The Nix(147)



This was what it was like for him, every time. The more of these encounters Officer Brown had with Alice, the more afraid and paranoid he became about losing her. He knew this about himself. He could feel it happening, but he could not stop it. After each new encounter, the thought of no longer encountering her became more devastating and impossible to bear.

This is what he called them, privately, to himself, in his head: encounters.

Because the word sounded passive and almost accidental. You “encounter” a stranger in an alley. You “encounter” a bear in the woods. It sounded like it happened by chance and certainly not in the elaborately premeditated way the encounters actually occurred. The word encounter was a word that did not sound like he was aggressively on-purpose cheating on his wife, which of course he was doing. Willingly. And often.

When he thought about his wife discovering his secret, he was ashamed. When he imagined what it would be like admitting to his wife what he’d been doing and how he’d been doing it in such a well-thought-out, behind-your-back way, he felt full of shame and disgust, yes, but also a kind of recrimination and justifiable anger and a sense that he was beyond reproach and driven into Alice’s arms by a wife who, since the birth of their daughter, had changed.

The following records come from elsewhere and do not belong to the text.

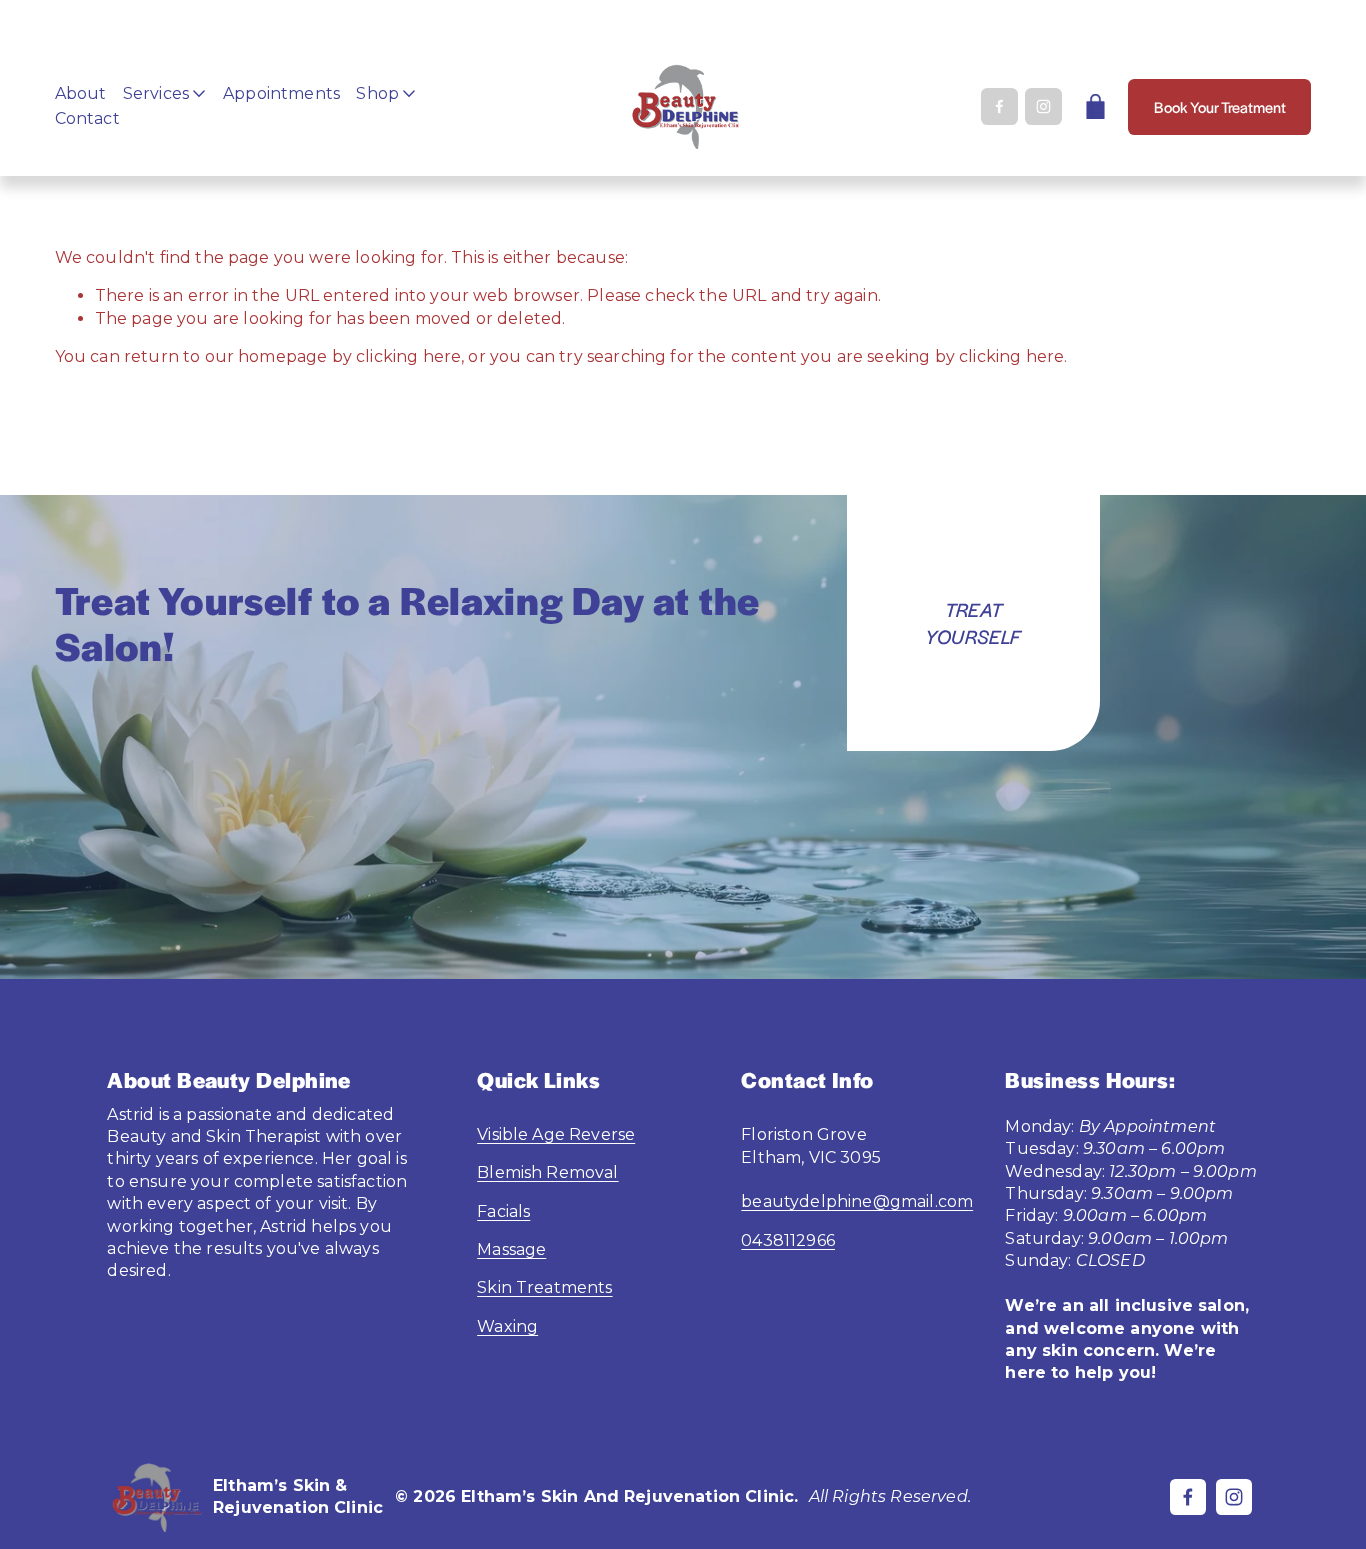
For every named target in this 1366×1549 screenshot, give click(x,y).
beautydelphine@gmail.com (857, 1201)
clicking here (408, 356)
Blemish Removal (547, 1172)
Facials (503, 1211)
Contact (87, 118)
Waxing (507, 1326)
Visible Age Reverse (556, 1134)
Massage (511, 1249)
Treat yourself (973, 623)
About (81, 93)
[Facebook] (999, 106)
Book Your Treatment (1220, 106)
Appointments (281, 93)
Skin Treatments (544, 1287)
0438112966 (788, 1240)
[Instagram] (1043, 106)
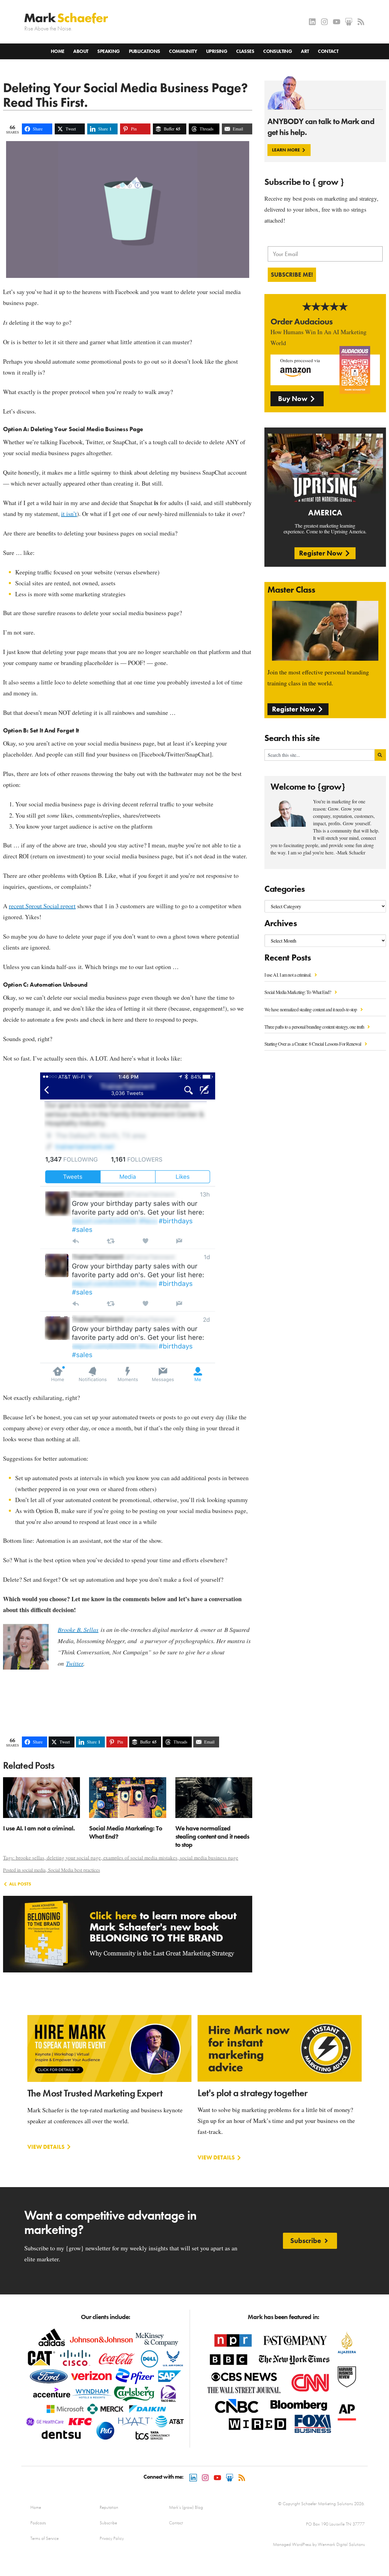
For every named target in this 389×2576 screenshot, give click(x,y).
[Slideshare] (349, 22)
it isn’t (69, 514)
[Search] (380, 755)
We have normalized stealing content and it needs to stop (311, 1009)
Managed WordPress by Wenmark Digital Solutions (319, 2544)
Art (305, 51)
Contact (328, 51)
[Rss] (361, 22)
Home (57, 51)
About (80, 51)
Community (183, 51)
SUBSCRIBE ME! (292, 275)
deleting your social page (74, 1857)
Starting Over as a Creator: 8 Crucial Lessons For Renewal (313, 1043)
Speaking (108, 51)
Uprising (216, 51)
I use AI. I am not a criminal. (288, 974)
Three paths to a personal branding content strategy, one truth (314, 1026)
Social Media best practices (74, 1870)
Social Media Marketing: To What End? (298, 992)
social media (34, 1870)
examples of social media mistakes (140, 1857)
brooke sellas (30, 1857)
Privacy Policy (112, 2538)
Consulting (277, 51)
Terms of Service (44, 2538)
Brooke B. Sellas (78, 1629)
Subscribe (108, 2523)
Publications (144, 51)
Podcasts (38, 2523)
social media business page (209, 1857)
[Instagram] (324, 22)
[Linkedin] (312, 22)
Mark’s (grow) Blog (186, 2507)
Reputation (109, 2507)
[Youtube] (336, 22)
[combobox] (319, 755)
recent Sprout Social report (42, 906)
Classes (245, 51)
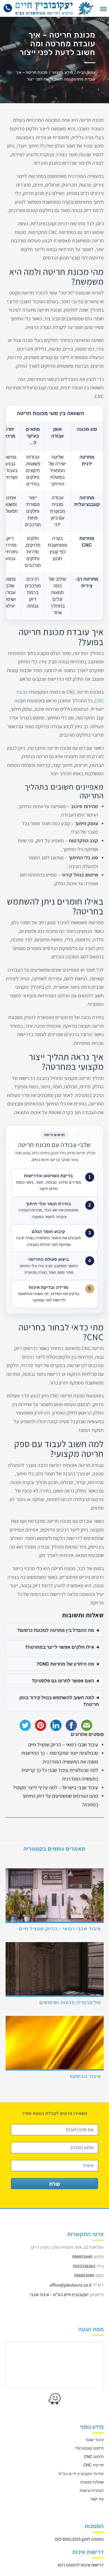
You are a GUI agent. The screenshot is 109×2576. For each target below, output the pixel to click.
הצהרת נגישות (92, 2490)
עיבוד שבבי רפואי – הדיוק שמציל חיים (63, 1744)
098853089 (84, 2275)
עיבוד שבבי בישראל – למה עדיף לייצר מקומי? (55, 1787)
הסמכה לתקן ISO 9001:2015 (79, 2539)
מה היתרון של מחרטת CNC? (65, 1664)
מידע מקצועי (62, 72)
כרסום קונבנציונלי (89, 2448)
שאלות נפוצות (92, 2481)
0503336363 (84, 2266)
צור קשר (97, 2498)
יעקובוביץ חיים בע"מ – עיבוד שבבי (59, 2294)
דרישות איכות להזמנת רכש (81, 2565)
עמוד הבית (86, 72)
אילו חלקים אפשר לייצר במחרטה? (59, 1647)
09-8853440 (9, 10)
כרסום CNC (94, 2456)
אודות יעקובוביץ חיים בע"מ (81, 2473)
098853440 (82, 2256)
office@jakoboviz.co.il (70, 2285)
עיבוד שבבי (94, 2439)
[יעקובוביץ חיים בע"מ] (54, 8)
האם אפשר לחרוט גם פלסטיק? (63, 1680)
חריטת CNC (93, 2464)
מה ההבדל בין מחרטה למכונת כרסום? (55, 1630)
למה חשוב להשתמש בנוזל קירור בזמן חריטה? (59, 1701)
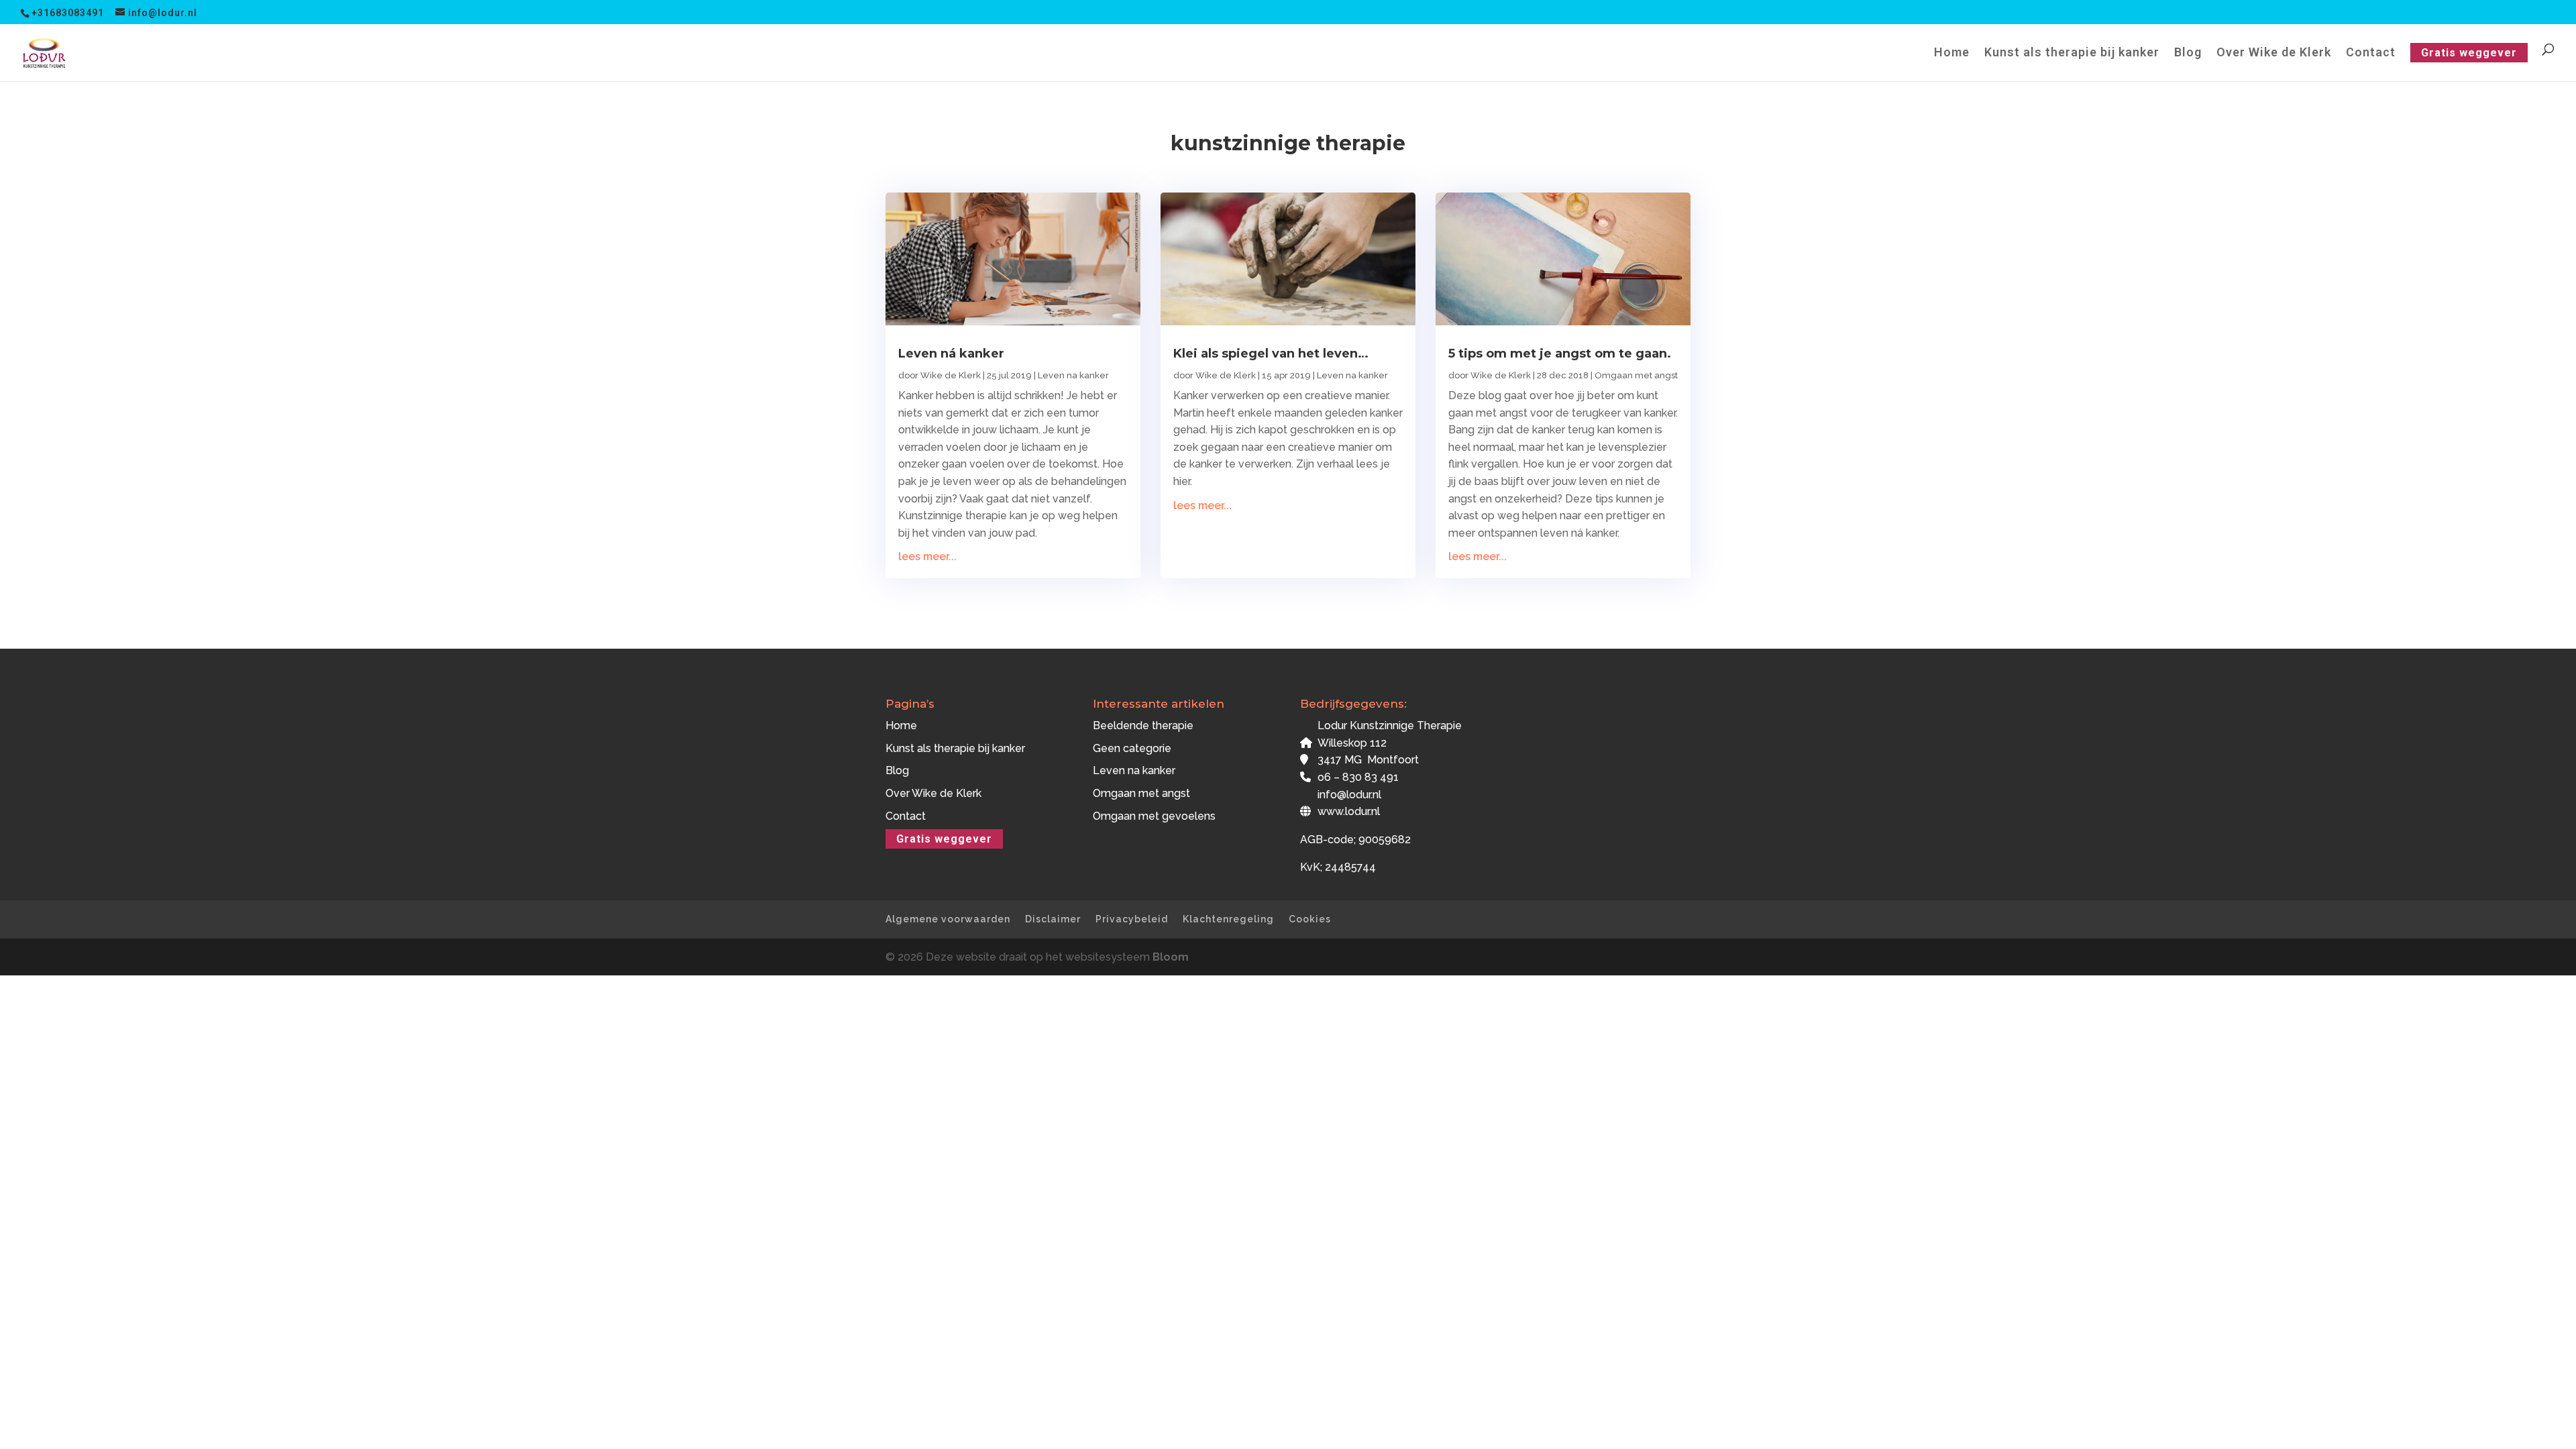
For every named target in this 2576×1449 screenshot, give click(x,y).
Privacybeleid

Changed drastically and fundamentally. It began when his wife started calling him “Daddy,” and so he called her “Mommy,” and he thought it was a joke, a game between them, trying to get used to these new roles, like the way she called him “Husband” all through their honeymoon. It seemed so suddenly formal and exotic and strange. “Would you join me for dinner, my dearest husband?” she would ask each night for a week after they were married, and they would fall giggling onto the bed feeling much too young and immature for names like Husband and Wife. And so he figured in the hospital in the days after his daughter was born and they called each other Mommy and Daddy that it was similarly comic and temporary.

Only that was five years ago and she was still calling him Daddy. And he was still calling her Mommy. She never explicitly asked to go by that name, but rather slowly stopped responding to other names. It was weird. He’d call to her from the other room: “Honey?” Nothing. “Sweetie?” Nothing. “Mommy?” And she’d appear, as if that was the only word she could still hear. He found it creepy she’d refer to him as Daddy, but this remained, for the most part, unsaid, except for furtive suggestions here and there: “You don’t have to call me that if you don’t want to,” he’d say, to which she’d respond, “But I want to.”

Plus there was also the matter of sex, which was not happening, at all, sex between them, a fact he chalked up to the family’s now regular sleeping arrangement, which involved their daughter sleeping with them, between them, in their bed. He did not remember agreeing to this. It simply happened. And he suspected it wasn’t even for his daughter’s benefit, this arrangement, but for Mommy’s. That Mommy liked sleeping this way because in the morning their daughter would climb on Mommy and kiss her all over and tell her she was pretty. He got the feeling that Mommy did not want to live without this daily ceremony.

She had in fact trained their daughter to do this.

Not on purpose, not at first. But Mommy had definitely actively ritualized this behavior, which began innocently enough, their daughter waking up one morning and saying all puffy-eyed and bleary, “You’re pretty, Mommy.” It was cute. Mommy hugged her and said thank you. Innocent. But then a few mornings later Mommy asked “Do you still think I’m pretty?,” and the daughter responded enthusiastically “Yes!” That wasn’t weird enough to say anything about—just enough to note, quietly, in his head. Then again a few mornings after that, when Mommy asked the daughter “What do we say to Mommy in the morning?,” and the daughter said, reasonably, “Good morning?” And Mommy said no and this quizzing went on until the poor kid got it right: “You’re so pretty!”

That was kind of weird.

Weirder still the next week when Mommy actively punished the daughter for not saying she was pretty, withholding the pancakes and cartoons that were their Saturday-morning tradition and instead directing the daughter to clean her room. And when the daughter asked through her disappointed tears why this was happening and Mommy said “You didn’t tell me I was pretty this morning,” he thought it was very weird indeed.

(It goes without saying that when he told his wife she was pretty, she rolled her eyes and pointed out some new part of her that had lately become wrinkled or fat.) He began working the night shift. To avoid the cascade of kisses and hollow compliments that had now become the normal and habituated way each day began. He slept during the day, the whole bed to himself. At night, he was on patrol, which is how he encountered Alice.

She was exactly like the rest, at first, memorable only because of the sunglasses she wore in the middle of the night. He found her out walking and asked her to produce identification. Predictably, she could not. So he cuffed her and pressed her against his car and searched her for drugs, which about one in three of these types usually carried, stupidly, right in their pockets.

But she carried nothing—no drugs, no money, no makeup, no keys. Homeless, he guessed. He took her to the lockup, dropped her off, and promptly forgot about her.

She was at the exact same spot the next night.

At exactly the same time. Dressed exactly the same: green military jacket, sunglasses worn most of the way down her nose. She wasn’t walking this time, just standing there on the sidewalk like she was waiting for him.